Sophie Le Tan : d'autres victimes ?

Les enquêteurs ont découvert un second ADN féminin dans les traces de sang relevées au domicile du principal suspect dans la disparition de Sophie Le Tan, Jean-Marc Reiser. Pour l'heure, les policiers ne savent pas à qui appartiennent ces traces génétiques. 

Les enquêteurs de la police judiciaire ont découvert la présence d'un deuxième ADN féminin dans les traces de sang retrouvées au domicile de Jean-Marc Reiser, suspecté du meurtre de Sophie Le Tan, étudiante de 20 ans à Schiltigheim. Pour l'instant, les enquêteurs ne savent pas à qui appartient ce deuxième ADN, détecté en plus de celui de Sophie Le Tan.

Jean-Marc Reiser, 58 ans, a été mis en examen pour enlèvement, séquestration et assassinat. Il est suspecté d'avoir fait disparaître Sophie Le Tan, étudiante originaire de Cernay qui n'a plus donné de nouvelles à ses proches depuis le 7 septembre dernier. Elle allait alors visiter un logement proposé à la location par Jean-Marc Reiser. Lors de cette visite, Sophie Le Tan était seule. 

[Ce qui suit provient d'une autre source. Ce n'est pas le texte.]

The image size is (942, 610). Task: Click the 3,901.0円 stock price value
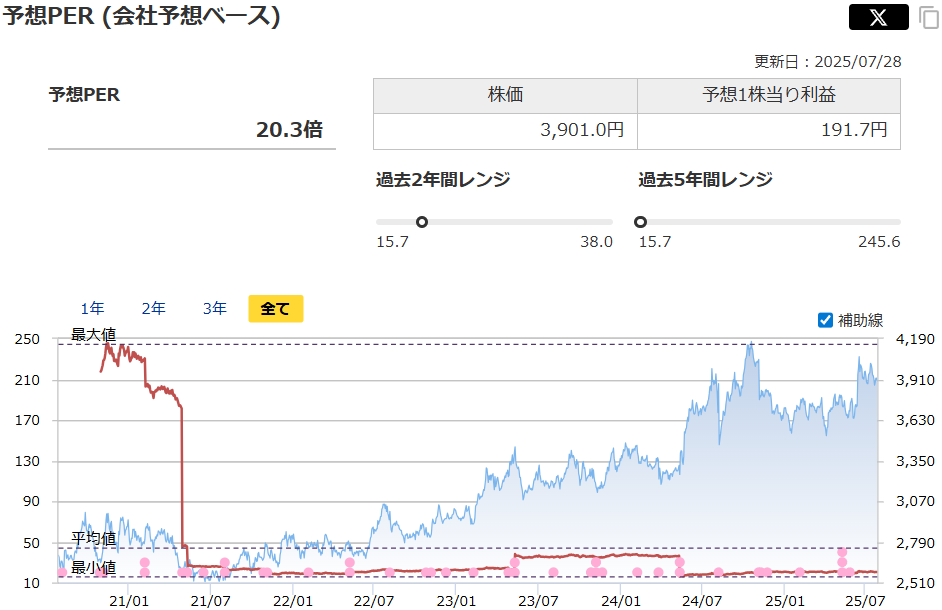point(582,130)
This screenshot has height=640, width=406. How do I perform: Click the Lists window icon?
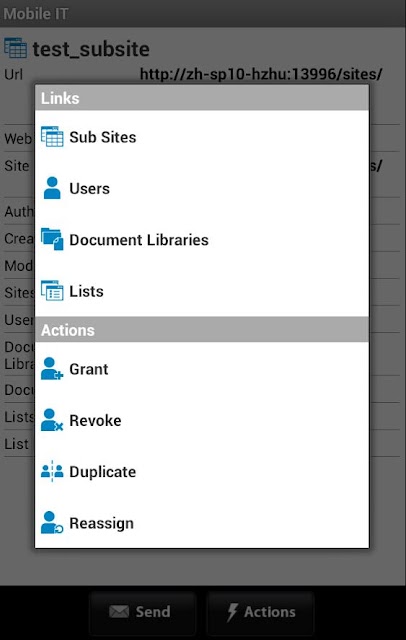(x=52, y=291)
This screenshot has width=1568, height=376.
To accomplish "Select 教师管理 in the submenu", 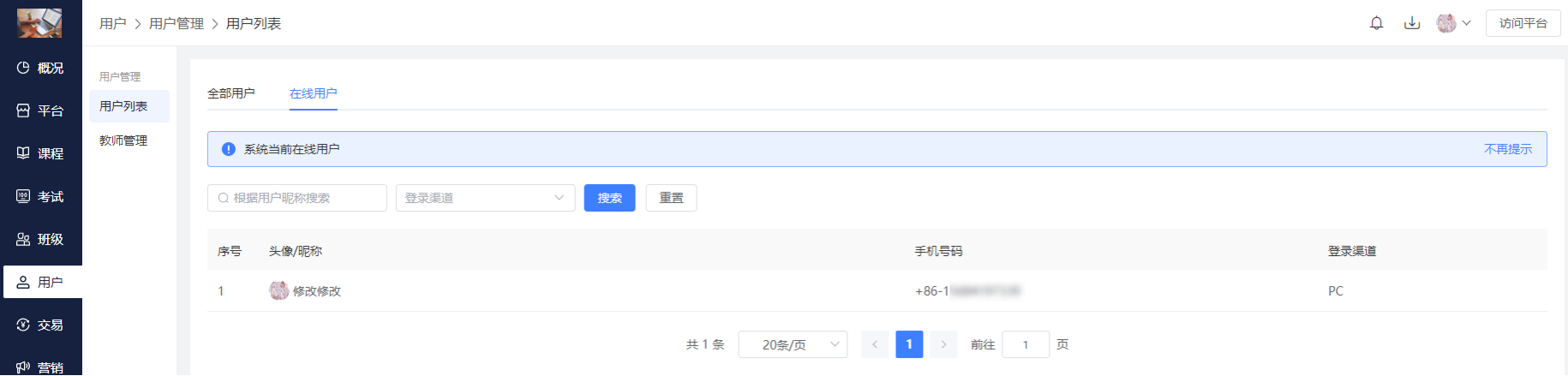I will 123,140.
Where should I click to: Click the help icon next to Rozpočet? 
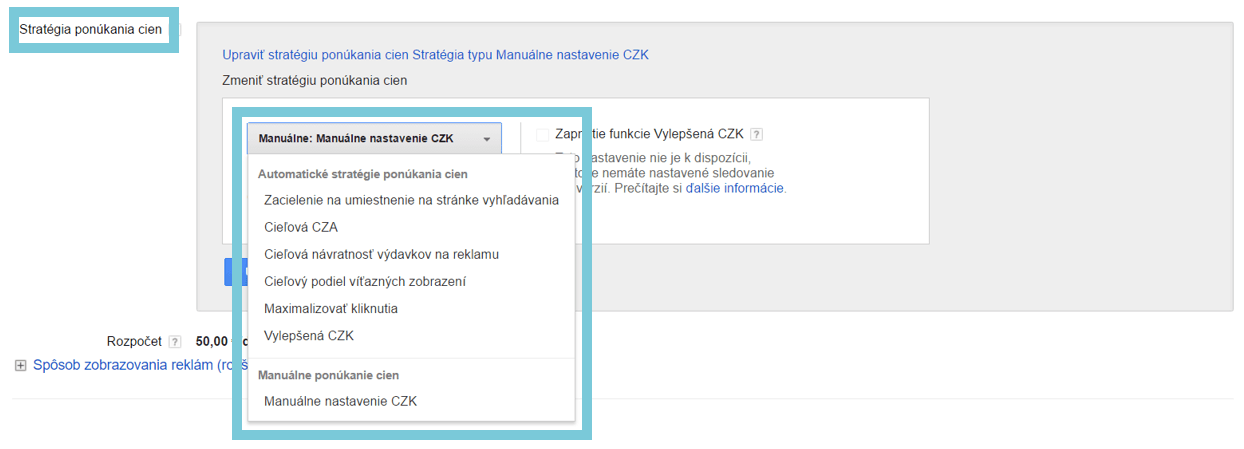point(175,341)
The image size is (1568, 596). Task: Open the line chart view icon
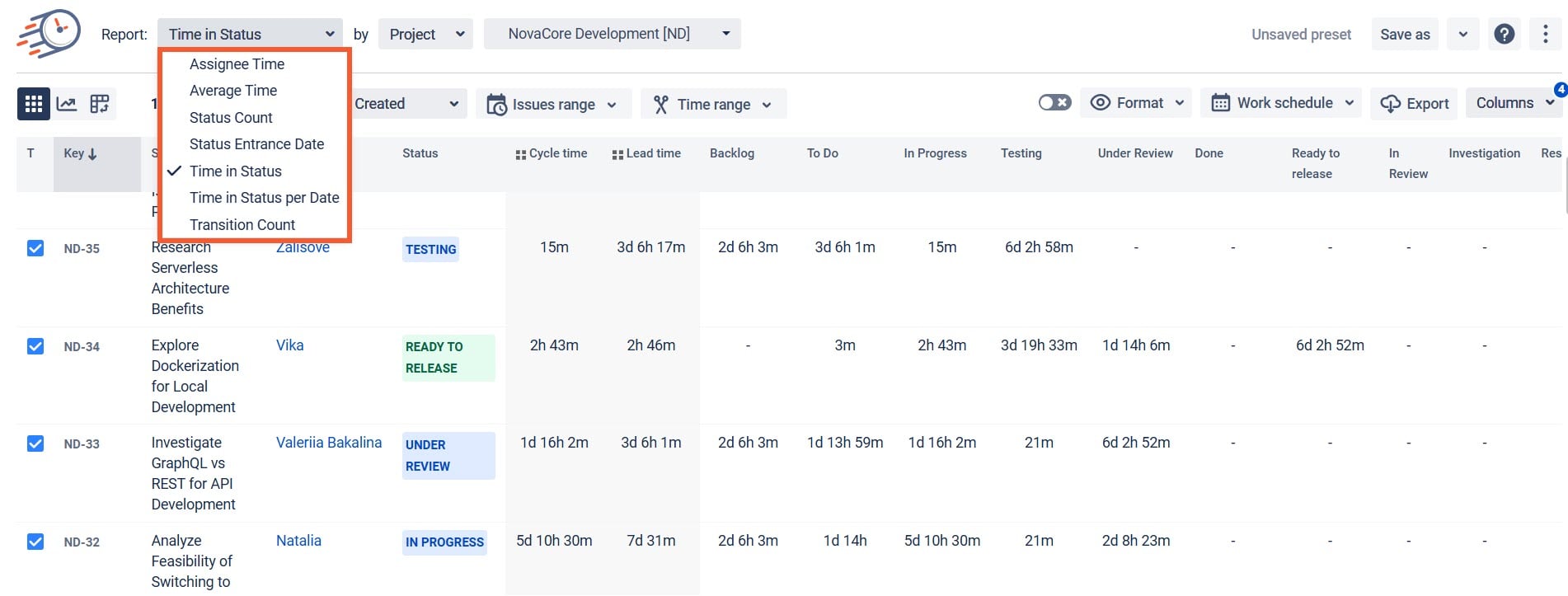point(67,104)
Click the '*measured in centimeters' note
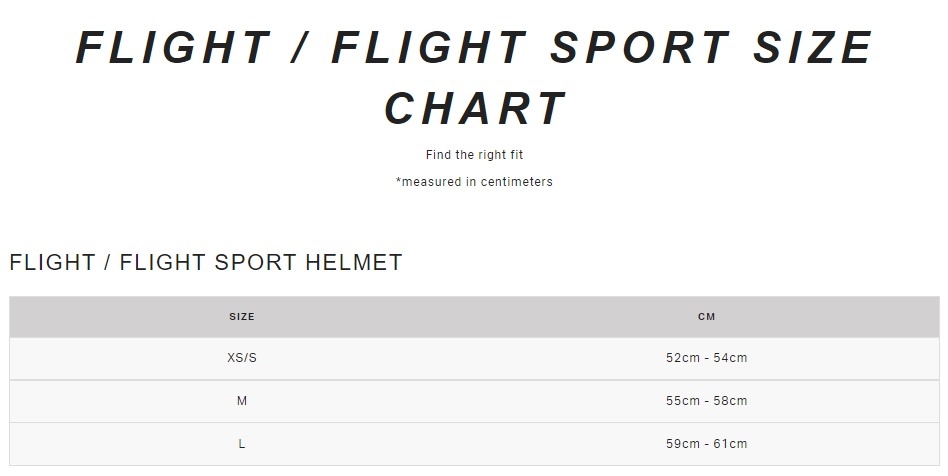 [474, 182]
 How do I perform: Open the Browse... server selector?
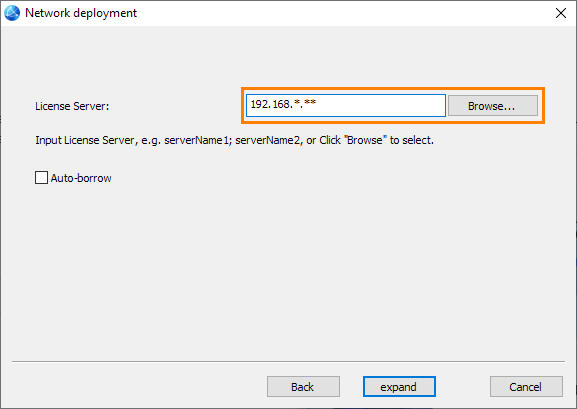point(492,106)

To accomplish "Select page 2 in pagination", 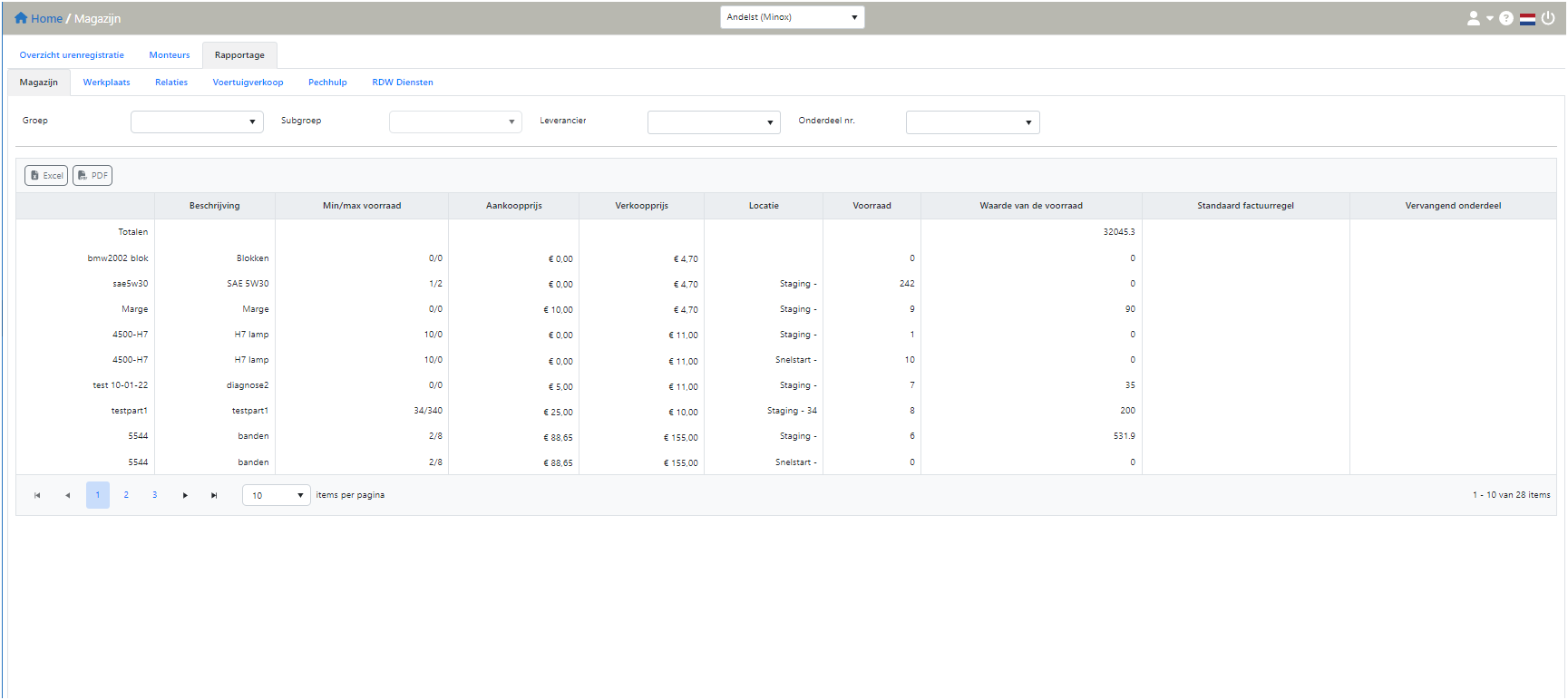I will (126, 495).
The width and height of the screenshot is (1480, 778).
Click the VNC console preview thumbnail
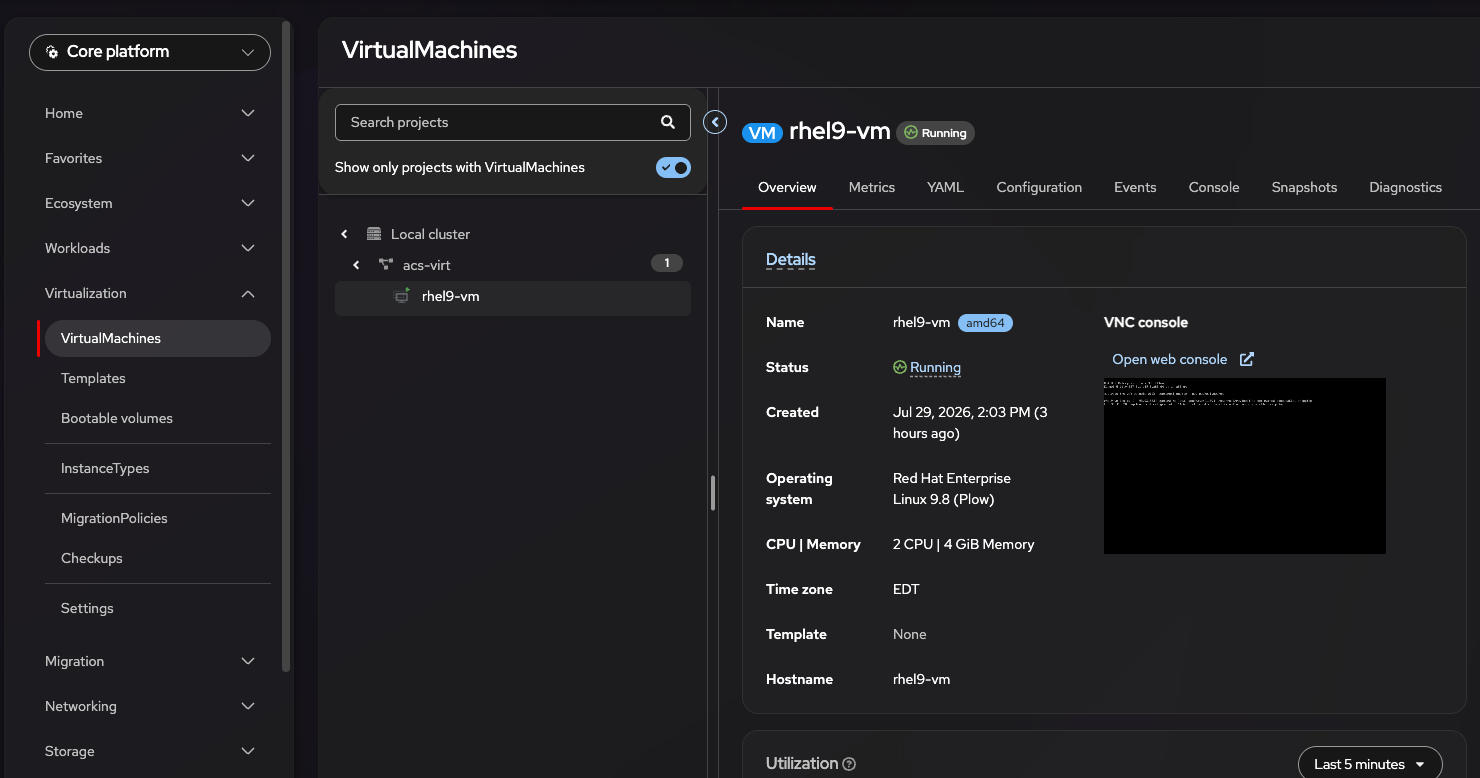(1245, 466)
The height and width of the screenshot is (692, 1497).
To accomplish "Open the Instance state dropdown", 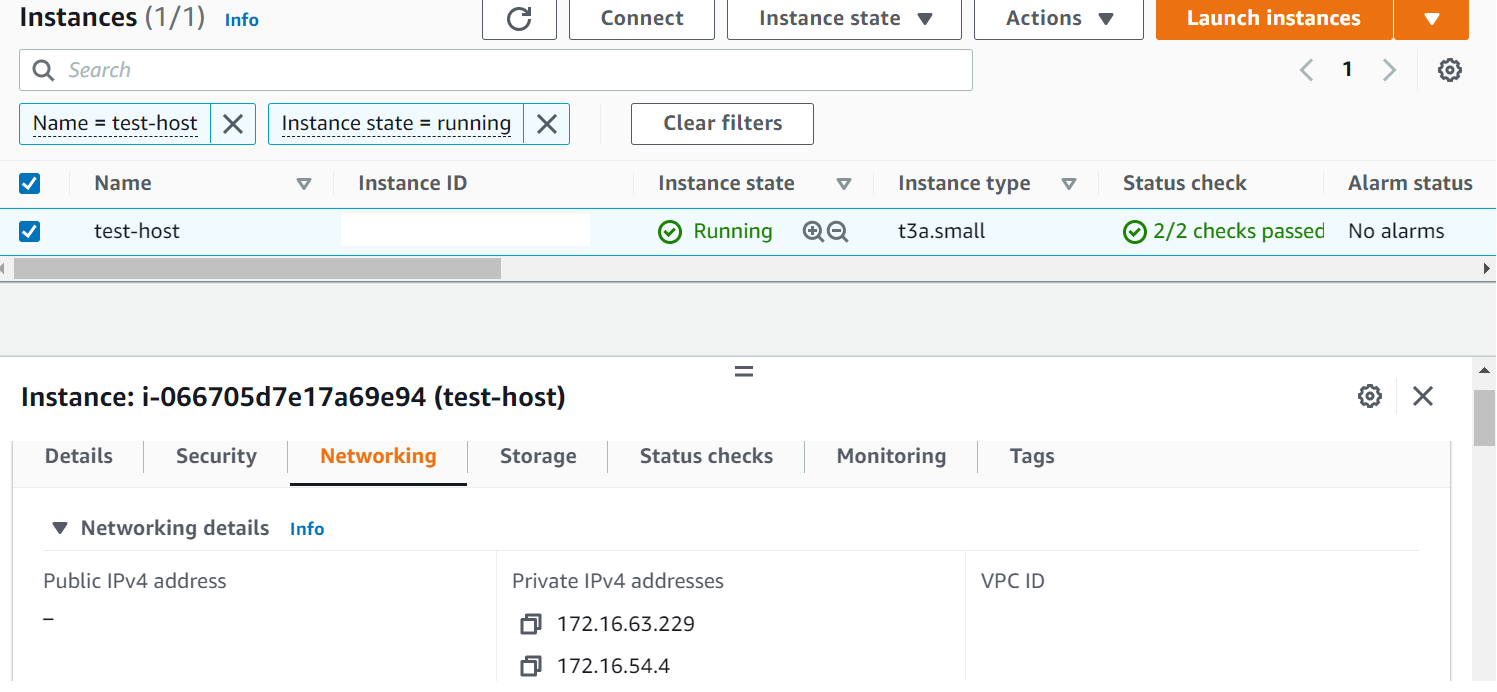I will (x=844, y=19).
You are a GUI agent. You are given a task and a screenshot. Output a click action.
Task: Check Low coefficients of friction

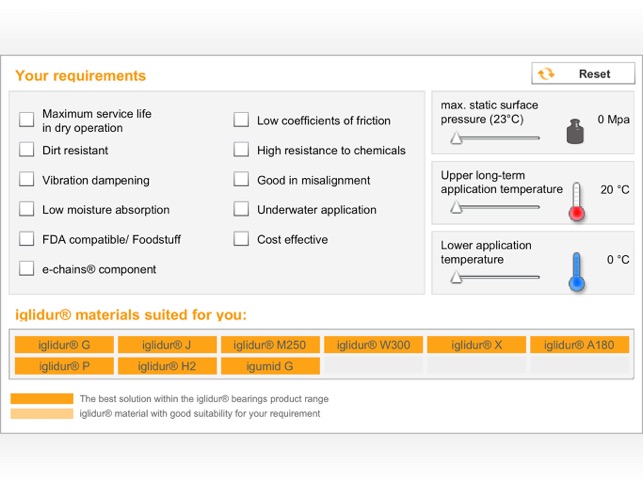[241, 120]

Suite à la découverte de ce second ADN,  l'Office central pour la répression des violences aux personnes (OCRVP) et la police judiciaire de Strasbourg sont en charge de passer en revue l'ensemble des cas de disparitions inexpliquées correspondant au profil de la victime, c'est-à-dire des étudiantes. Les enquêteurs cherchent à effectuer des rapprochements avec Jean-Marc Reiser.